Ricevo dall'amico Davide Nota (e pubblico volentieri) un suo scritto relativo alla questione delle cosidette "linee regionali" della poesia italiana, nella fattispecie quella marchigiana, di cui Davide nega, mi sembra argomentatamente, l'esistenza. Come ho avuto modo di dire privatamente all'autore, credo però (e spero) che il discorso possa essere una base di partenza per una discussione non limitata al solo ambito locale (e geografico), ma allargata anche ad una sovraterritorialità stilistica e tematica.Per chi interessasse, dico che il post a cui Davide fa riferimento nel suo articolo è reperibile, con i relativi commenti, qui: http://golfedombre.blogspot.com/2007/04/la-linea-del-sillaro.html
Non esiste nessuna linea marchigiana (regioni, dialetto e post-dialetto)
[di Davide Nota]
Prendo la parola a seguito di una discussione svoltasi nel blog “Blanc de ta nuque” in occasione della presentazione dell’antologia “La linea del Sillaro” (Campanotto, 2006) a cura di Matteo Fantuzzi. Discutendo con lo stesso Fantuzzi della possibilità di delineare o meno nuove linee regionali Stefano Guglielmin fa riferimento ad una “linea marchigiana” rilevata dall’e-antologia “Scorie contemporanee” (La Gru, 2007). Nella più completa stima ed amicizia nei confronti del poeta e dello studioso Stefano Guglielmin mi permetto di dissentire da questa interpretazione.
Innanzitutto: le Marche non sono mai esistite come identità regionale. Storicamente terra di confine fra due regni, è l’unica regione italiana ad aver mantenuto sino ad oggi il nominativo plurale. Nell’immaginario culturale del nostro paese, da cui non è affatto immune il mondo delle lettere, luogo comune vuole le Marche coincidere con la Marca di Macerata. Questo forse anche in virtù del fatto che, storicamente, la zona centro-meridionale del territorio marchigiano, da Macerata fino al fiume Aso, è l’unica ad essere stata linguisticamente omogenea. A livello culturale, e più squisitamente letterario, sarà invece l’icona Giacomo Leopardi a confermare questa riduzione: “I canti” e Macerata sono “le Marche”.
Prima considerazione: le Marche sono state in realtà quattro regioni culturalmente e linguisticamente distanti: la Marca settentrionale (Pesaro) appartenente ai gruppi linguistici dell’Emilia, la Marca di Ancona vicina ai gruppi umbri, la Marca maceratese e infine la Marca del Sud (Ascoli Piceno) appartenente ai gruppi dialettali meridionali (per approfondimenti: Flavio Parrino, “Il dialetto”).

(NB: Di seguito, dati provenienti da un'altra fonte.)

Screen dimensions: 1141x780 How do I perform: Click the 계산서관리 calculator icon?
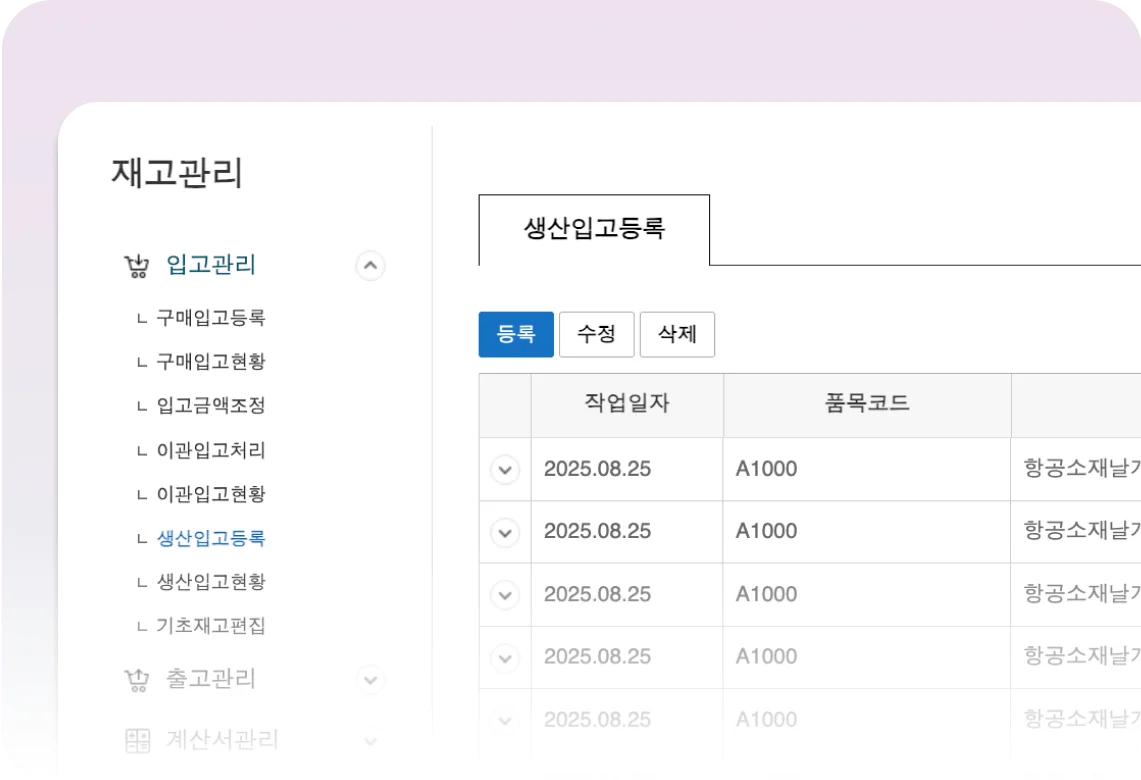[137, 741]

Seconda considerazione: se è vero che la lingua è il sangue del discorso letterario, Giacomo Leopardi non risente della minima influenza territoriale. Il dialetto maceratese, nel passaggio dal classico al volgare, evita l’eliminazione delle vocali atone finali in contrasto con le evoluzioni dialettali dell’Italia settentrionale (si mantiene ILLU; l’articolo LU e non IL), la parola si armonizza al suo interno con vari smussamenti consonantici (da ND a NN; da MP a MB; da NK a NG). Una lingua dunque assolutamente “morbida”, che nulla ha a che vedere con la petrosità cristallina di Leopardi. Se il poeta di Recanati canta dunque “il” e “nel” territorio, lo fa da straniero: della storia, della geografia, della lingua.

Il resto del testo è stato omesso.